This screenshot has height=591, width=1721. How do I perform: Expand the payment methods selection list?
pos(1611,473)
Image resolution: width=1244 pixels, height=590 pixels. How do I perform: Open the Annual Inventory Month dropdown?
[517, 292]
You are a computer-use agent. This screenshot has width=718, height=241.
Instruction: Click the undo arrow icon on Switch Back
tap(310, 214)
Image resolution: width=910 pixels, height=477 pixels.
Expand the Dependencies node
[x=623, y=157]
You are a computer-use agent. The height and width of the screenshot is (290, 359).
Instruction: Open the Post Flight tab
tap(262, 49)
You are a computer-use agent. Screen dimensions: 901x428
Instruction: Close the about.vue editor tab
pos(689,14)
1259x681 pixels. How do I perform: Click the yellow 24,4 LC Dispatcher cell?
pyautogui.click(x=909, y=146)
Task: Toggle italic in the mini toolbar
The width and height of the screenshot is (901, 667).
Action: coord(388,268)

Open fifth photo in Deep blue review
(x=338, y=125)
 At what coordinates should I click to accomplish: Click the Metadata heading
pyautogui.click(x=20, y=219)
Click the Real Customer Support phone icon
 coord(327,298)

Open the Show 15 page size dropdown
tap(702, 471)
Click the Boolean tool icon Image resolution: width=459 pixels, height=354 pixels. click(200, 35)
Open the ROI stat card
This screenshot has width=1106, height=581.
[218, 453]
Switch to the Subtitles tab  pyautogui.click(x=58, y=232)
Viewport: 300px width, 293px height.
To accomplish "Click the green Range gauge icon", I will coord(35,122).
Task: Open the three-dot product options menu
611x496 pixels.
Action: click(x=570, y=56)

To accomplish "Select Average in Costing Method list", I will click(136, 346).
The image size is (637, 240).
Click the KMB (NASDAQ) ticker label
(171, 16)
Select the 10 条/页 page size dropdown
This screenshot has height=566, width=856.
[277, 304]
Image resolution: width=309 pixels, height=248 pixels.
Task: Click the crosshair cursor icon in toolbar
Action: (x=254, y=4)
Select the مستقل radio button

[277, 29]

------------------------

Directions =
Wherever the string "agent" occurs in the records above, copy that line.

Response for this exercise =
You are a computer-use agent. This screenshot has width=718, height=241.
You are a computer-use agent. The height and width of the screenshot is (290, 359).
You are a computer-use agent. Screen dimensions: 901x428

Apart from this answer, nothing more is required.